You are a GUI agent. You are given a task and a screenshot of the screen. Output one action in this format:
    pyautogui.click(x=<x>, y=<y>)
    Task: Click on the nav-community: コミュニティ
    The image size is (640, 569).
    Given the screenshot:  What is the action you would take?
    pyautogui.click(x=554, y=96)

**What you have to do**
Copy out the lines above word for word, with nothing added or changed.

**Finished task**
You are a GUI agent. You are given a task and a screenshot of the screen. Output one action in this format:
    pyautogui.click(x=<x>, y=<y>)
    Task: Click on the nav-community: コミュニティ
    The image size is (640, 569).
    Given the screenshot:  What is the action you would take?
    pyautogui.click(x=554, y=96)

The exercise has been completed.